┏━━

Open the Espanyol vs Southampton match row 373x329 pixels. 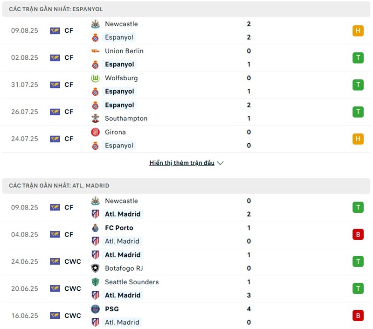coord(187,112)
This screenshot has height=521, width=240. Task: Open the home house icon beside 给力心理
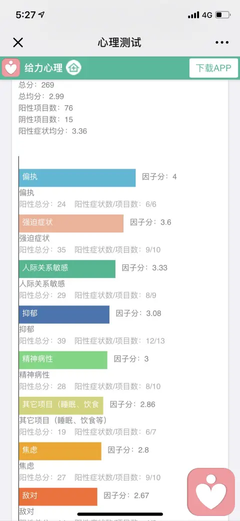click(74, 68)
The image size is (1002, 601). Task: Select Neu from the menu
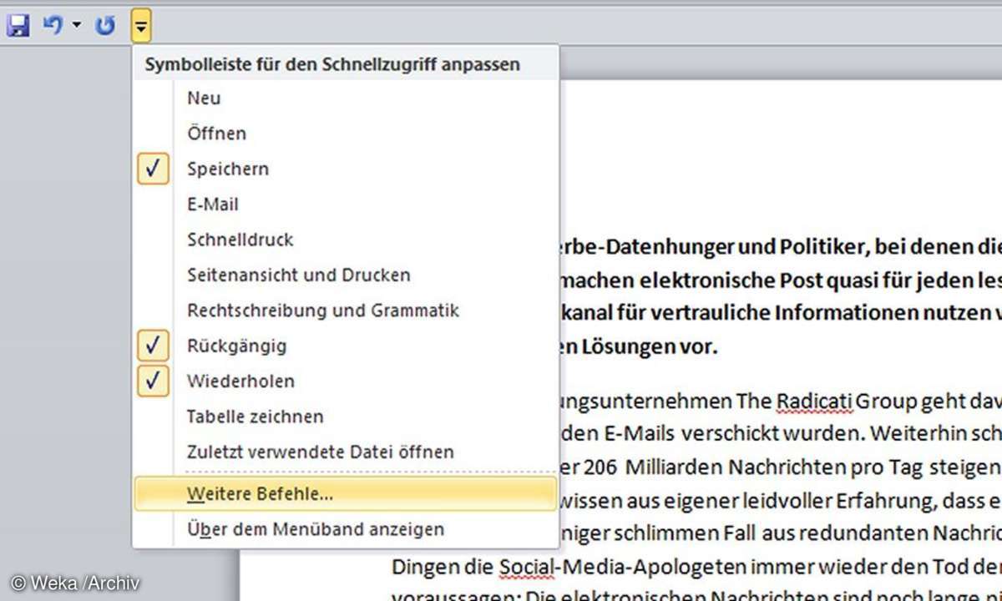[204, 98]
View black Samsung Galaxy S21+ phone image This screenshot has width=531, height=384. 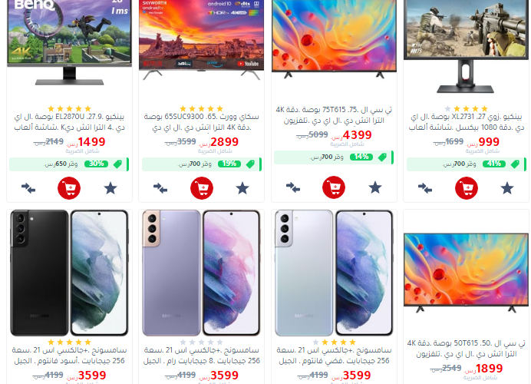[x=69, y=273]
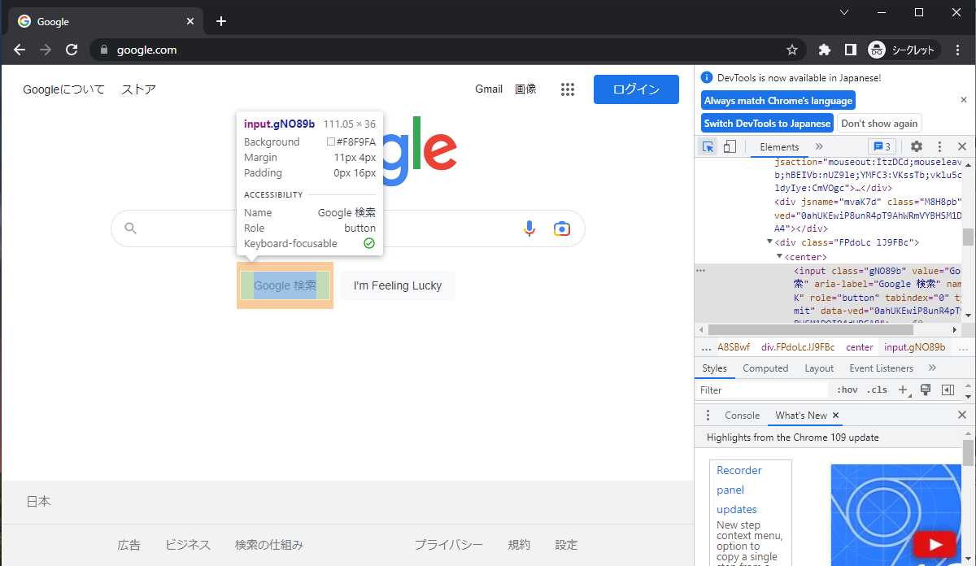The width and height of the screenshot is (976, 566).
Task: Toggle the device toolbar icon
Action: pyautogui.click(x=729, y=146)
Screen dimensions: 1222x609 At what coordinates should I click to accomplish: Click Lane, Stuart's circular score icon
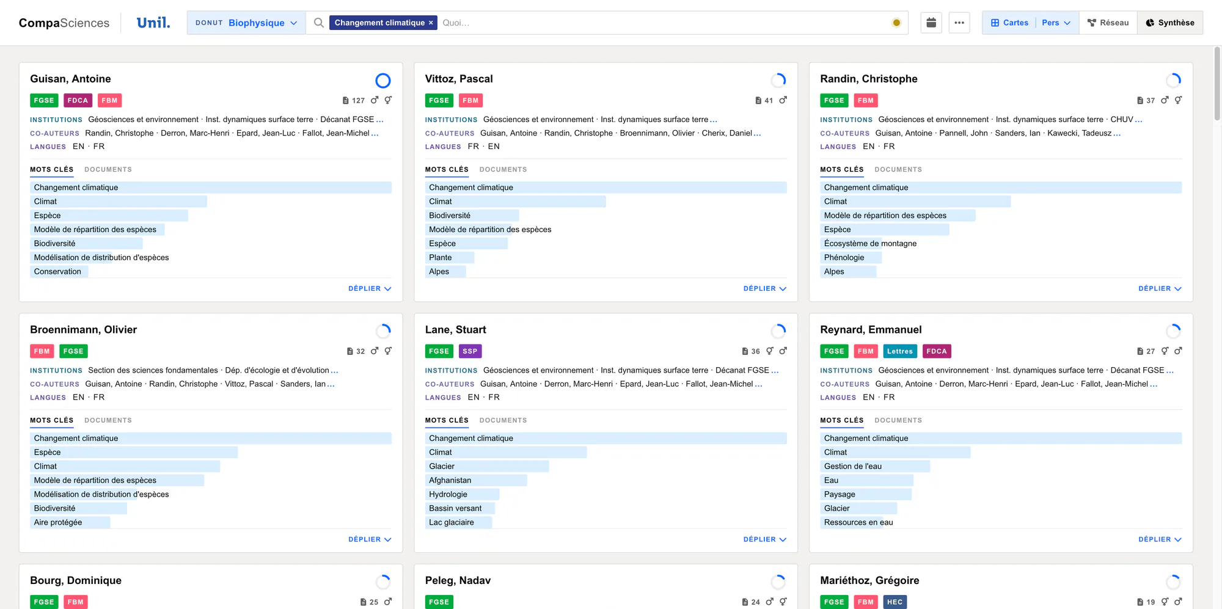778,331
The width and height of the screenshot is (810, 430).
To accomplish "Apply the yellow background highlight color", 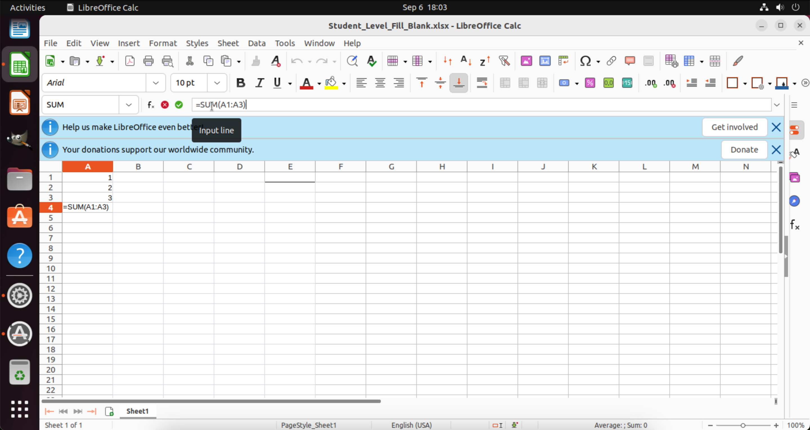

┗━━

Direction => Quote verbatim the stretch of the entries from the line containing "The width and height of the screenshot is (810, 430)." through the end of the entries, omitting the pictures.

The response =>
The width and height of the screenshot is (810, 430).
To accomplish "Apply the yellow background highlight color", 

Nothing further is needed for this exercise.